Когда стало понятно, что так дальше продолжаться не может, ибо безнаказанность лишает представительниц лучшей половины человечества последних признаков ума в их прелестных (в отдельных случаях) головках, пришлось принимать радикальные меры. Собрав представителей худшей половины человечества, объяснил им текущую политическую ситуацию:
– Слухайте меня добре, мужики, чтобы потом не было обид. Слушать визг ваших баб у меня больше нет ни сил, ни мочи. Чья баба еще раз рот на меня откроет, сажаю всю семью на коней и вывожу на киевский битый шлях. Вот вам Бог, а вот вам порог. Татары ушли, совесть моя чиста. Дам один нож, полпуда каши на дорогу, чтобы с голоду не померли, – и с Богом. Ищите себе лучшей доли, коли тут вам беда. И не думайте, что шуткую. Все поняли?
– Поняли… – невесело загудели мужики.
На этом, естественно, история не закончилась. Лишь после того как на следующий день приехавшие со мной хлопцы усадили на коня голосящую бабу, решившую проверить серьезность моих намерений, ее детей, валяющегося в ногах мужика и увезли через речку в лес, наступил порядок. Ко мне подходили только бригадиры – и только после того, как позову. Остальные старались на глаза не попадаться. Была еще парочка семей, от которых избавился бы аналогичным образом, но одного раза хватило.

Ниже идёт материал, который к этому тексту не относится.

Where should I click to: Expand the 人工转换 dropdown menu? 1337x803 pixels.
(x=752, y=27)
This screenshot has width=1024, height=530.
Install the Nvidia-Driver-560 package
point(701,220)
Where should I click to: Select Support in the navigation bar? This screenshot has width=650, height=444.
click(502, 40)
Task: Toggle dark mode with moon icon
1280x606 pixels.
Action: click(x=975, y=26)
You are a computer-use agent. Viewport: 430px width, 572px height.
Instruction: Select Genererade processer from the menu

За изгоев не переживал: казацкие разъезды, купеческие обозы не дадут пропасть. А что охолопят – так тут за что боролись, на то и напоролись. Мужик – тряпка, баба – змея подколодная, пусть с ними кто-то другой мается. Как говорил один известный в истории человечества деятель, «лучше меньше, да лучше».
Хорошо, что лесопилку удалось до приезда атамана запустить: потом на нее ни времени, ни сил не хватило бы. К моему приезду первая дамба была полностью готова. Желоб вставили на высоте два с половиной метра от дна ручья. Над ним подняли дамбу еще на два метра. Желоб представлял собой параллелепипед со сторонами шестьдесят на восемьдесят сантиметров, сбитый из толстой колотой дубовой доски. Внутреннее отверстие сорок на шестьдесят сантиметров, по которому шла вода, можно было перекрыть специальным опускающимся запором. Им же можно было регулировать поток воды через желоб. Летом, когда уровень воды в ручье упадет, планировалось перекрывать воду на ночь, чтобы даром не бежала, а набиралась в запруде.

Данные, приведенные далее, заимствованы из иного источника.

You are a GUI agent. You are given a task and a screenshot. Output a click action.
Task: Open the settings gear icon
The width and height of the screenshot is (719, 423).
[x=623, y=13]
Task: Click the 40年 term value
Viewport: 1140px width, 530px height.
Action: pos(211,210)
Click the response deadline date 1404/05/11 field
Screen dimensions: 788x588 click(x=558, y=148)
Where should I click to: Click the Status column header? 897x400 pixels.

Столяры как раз к моему приезду изготовили трехметровое водяное колесо метровой ширины. Оно было похоже на бухту от телефонного кабеля, только выше и тоньше. В колесе с помощью колотых дощечек были наделаны раздельные ниши, шестнадцать штук, куда наливалась вода из желоба. Чтобы установить это чудо, на дне ручья дополнительно прорыли канал метровой ширины глубиной сантиметров шестьдесят, куда сбрасывалась вода. Колесо опустили в канал, и оно залезло под желоб.
Смонтировать остальные, уже опробованные, части конструкции труда не составляло. Мое первое механическое устройство на водяной тяге начало работать и пилить заготовленный лес. Вокруг него теперь возводились стены, заготавливался материал на крышу. Рядом строились крытые навесы, под которыми складывались на просушку готовые доски и различные брусья.

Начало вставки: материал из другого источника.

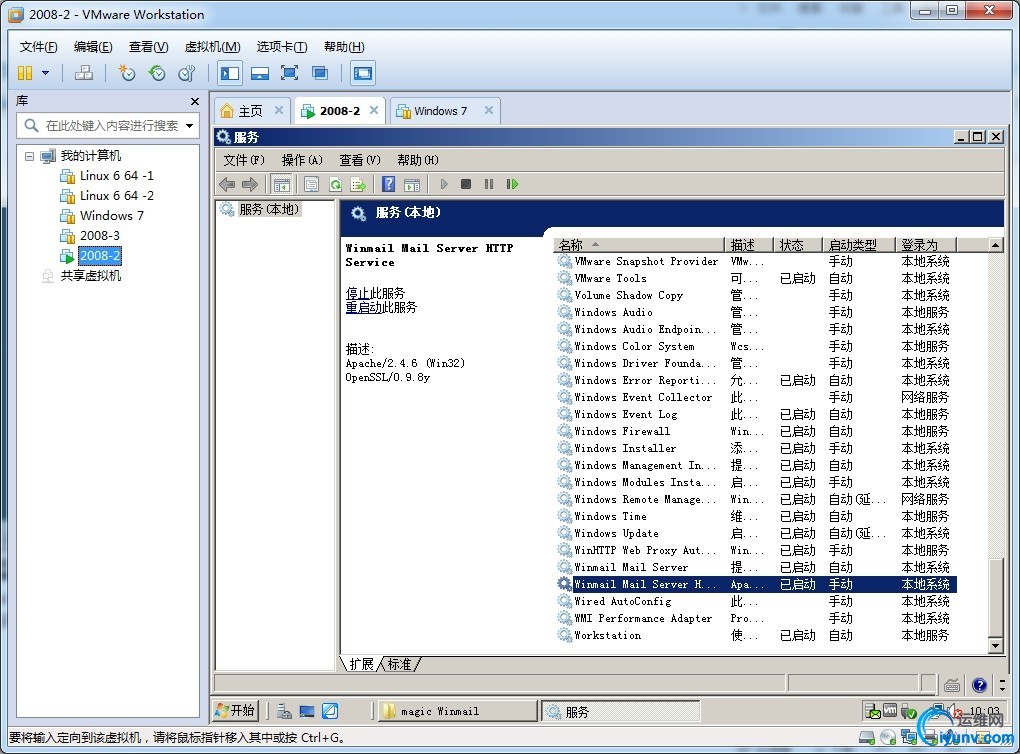Viewport: 1020px width, 754px height.
Task: Click the restart service icon in services toolbar
Action: coord(512,184)
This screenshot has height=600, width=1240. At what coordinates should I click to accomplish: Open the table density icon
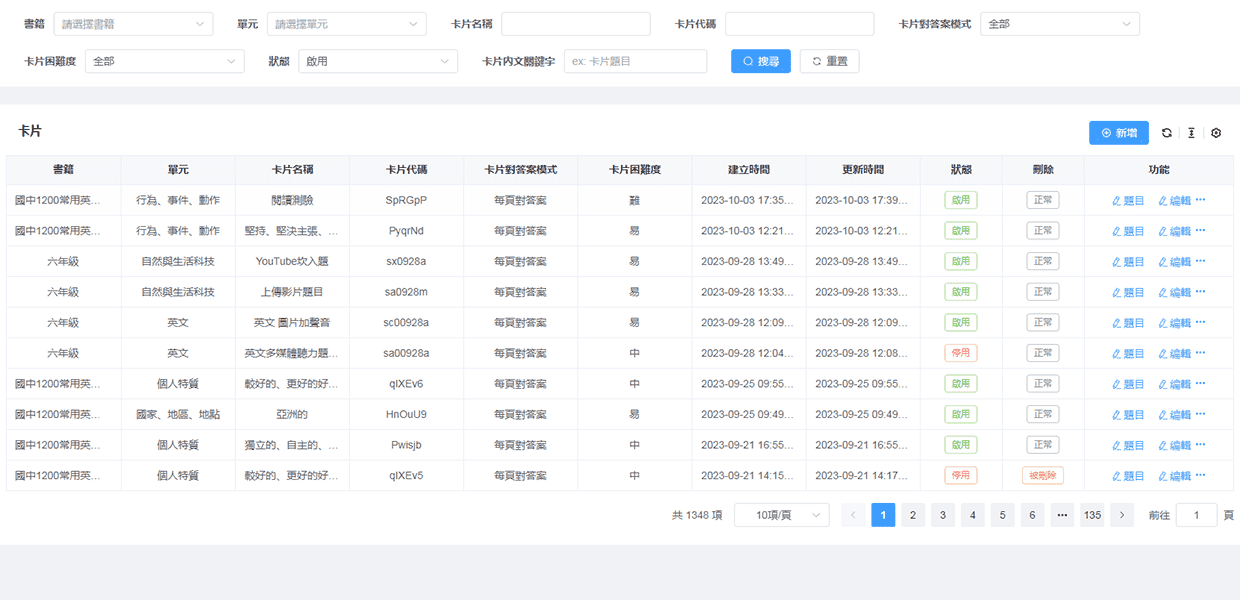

Тем не менее на лесопилку тоже приходилось постоянно появляться и контролировать уже налаженный процесс. Всем работникам так нравилось пилить доски, что последующих операций мозг не воспринимал. Поэтому они все делались на шару. То бревен основы, на которых в последующем складировался пиломатериал, не выведут на плоскость, то между рядами досок не резаную мерную планку положат, а куски веток орешника, то еще какую пакость отчебучат, совершенно не понимая будущего вреда. Время такое – нет у людей никаких навыков работы с тонким пиломатериалом.